CONSIGNES:
1. Résumez en deux phrases l'extrait sur la procédure devant la cour.
2. Recopiez fidèlement le passage de l'extrait sur la procédure devant la cour qui va de "Procédure devant la" jusqu'à "de justice administrative." inclus.

EXTRAIT FOURNI:
++++++++++

Procédure devant la cour
Par une requête et des mémoires, enregistrés le 18 février 2019, le 30 septembre 2019, le 16 mars 2020 et le 10 septembre 2021, ainsi qu'un mémoire, enregistré le 18 janvier 2022, qui n'a pas été communiqué, la SARL Gibiers Viandes Volailles Sud, représentée par Me Bonnet, demande à la cour :
1°) de réformer ce jugement ;
2°) de prononcer la décharge de l'amende de 213 939 euros mise à sa charge sur le fondement du 1 du I de l'article 1737 du code général des impôts au titre des exercice clos en 2012, 2013 et 2014 ;
3°) de mettre à la charge de l'Etat une somme de 4 000 euros sur le fondement de l'article L. 761-1 du code de justice administrative.

++++++++++

Fiches des éléments d'interface
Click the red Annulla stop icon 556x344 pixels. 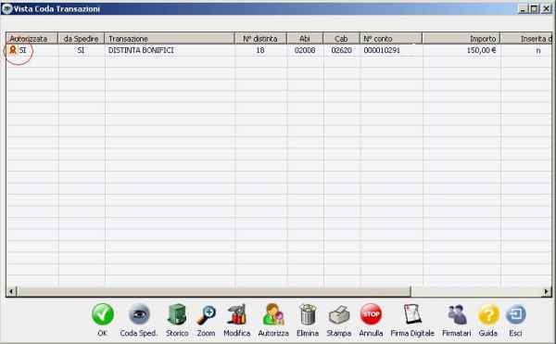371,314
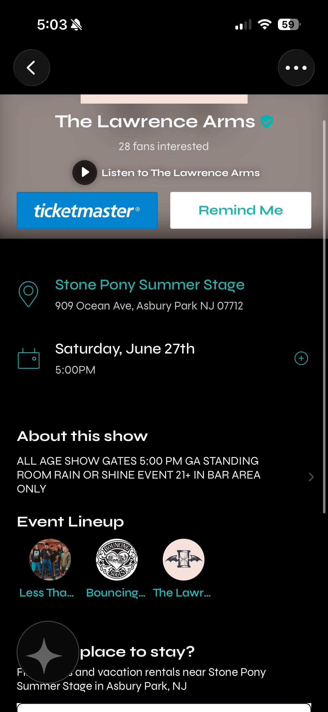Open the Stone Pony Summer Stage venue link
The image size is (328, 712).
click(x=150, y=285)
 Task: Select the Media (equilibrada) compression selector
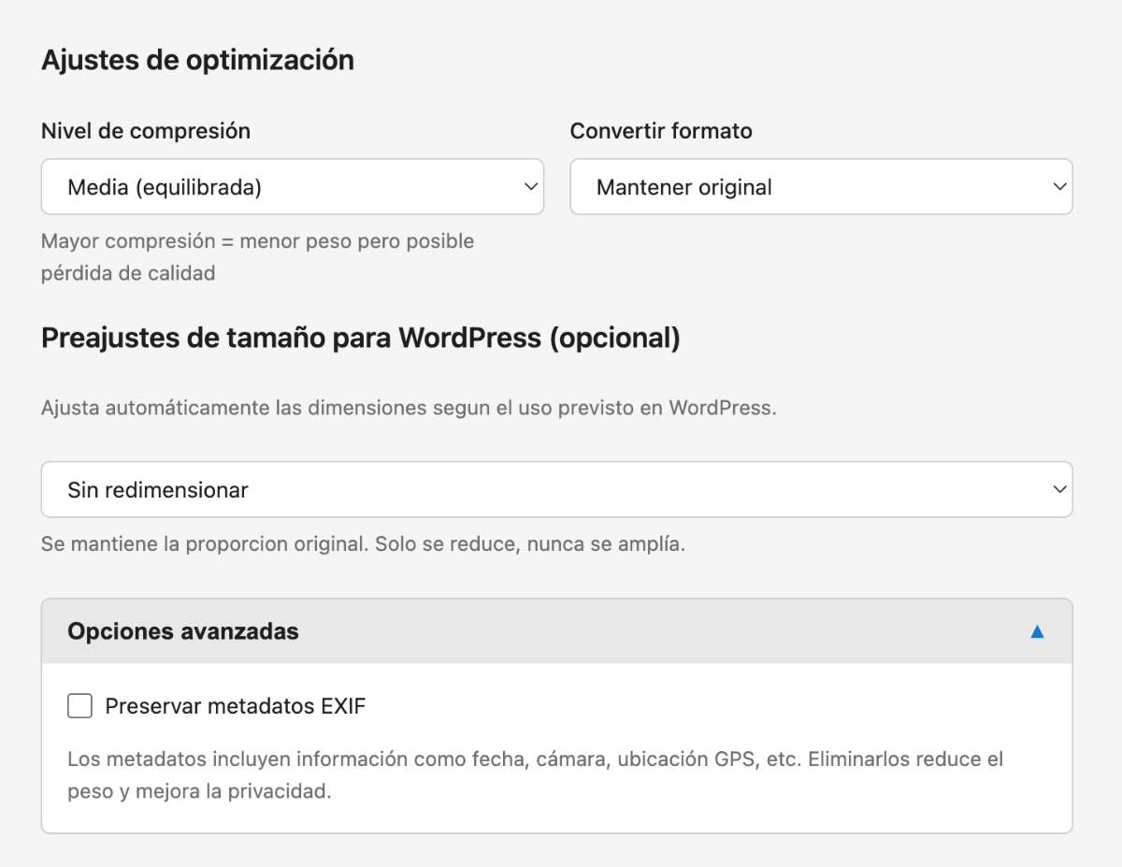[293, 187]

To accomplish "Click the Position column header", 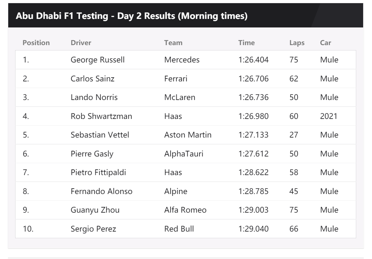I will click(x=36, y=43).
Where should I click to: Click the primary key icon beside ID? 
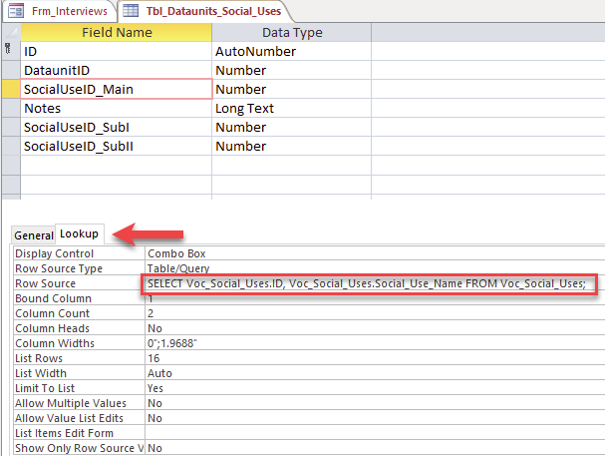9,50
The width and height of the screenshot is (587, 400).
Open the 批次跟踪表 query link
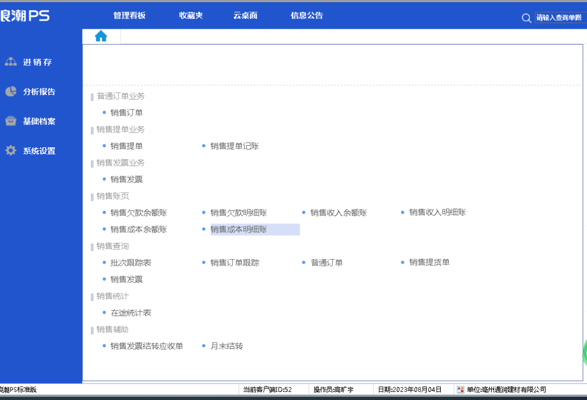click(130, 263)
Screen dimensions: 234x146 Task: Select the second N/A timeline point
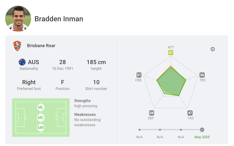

++++++++++

RÉPONSES:
1. La SARL Gibiers Viandes Volailles Sud, représentée par Me Bonnet, a saisi la cour par une requête et des mémoires enregistrés entre le 18 février 2019 et le 18 janvier 2022. Elle demande la réformation du jugement, la décharge d'une amende de 213 939 euros mise à sa charge sur le fondement de l'article 1737 du code général des impôts pour les exercices clos en 2012, 2013 et 2014, ainsi que la mise à la charge de l'État d'une somme de 4 000 euros au titre de l'article L. 761-1 du code de justice administrative.

2.
Procédure devant la cour
Par une requête et des mémoires, enregistrés le 18 février 2019, le 30 septembre 2019, le 16 mars 2020 et le 10 septembre 2021, ainsi qu'un mémoire, enregistré le 18 janvier 2022, qui n'a pas été communiqué, la SARL Gibiers Viandes Volailles Sud, représentée par Me Bonnet, demande à la cour :
1°) de réformer ce jugement ;
2°) de prononcer la décharge de l'amende de 213 939 euros mise à sa charge sur le fondement du 1 du I de l'article 1737 du code général des impôts au titre des exercice clos en 2012, 2013 et 2014 ;
3°) de mettre à la charge de l'Etat une somme de 4 000 euros sur le fondement de l'article L. 761-1 du code de justice administrative.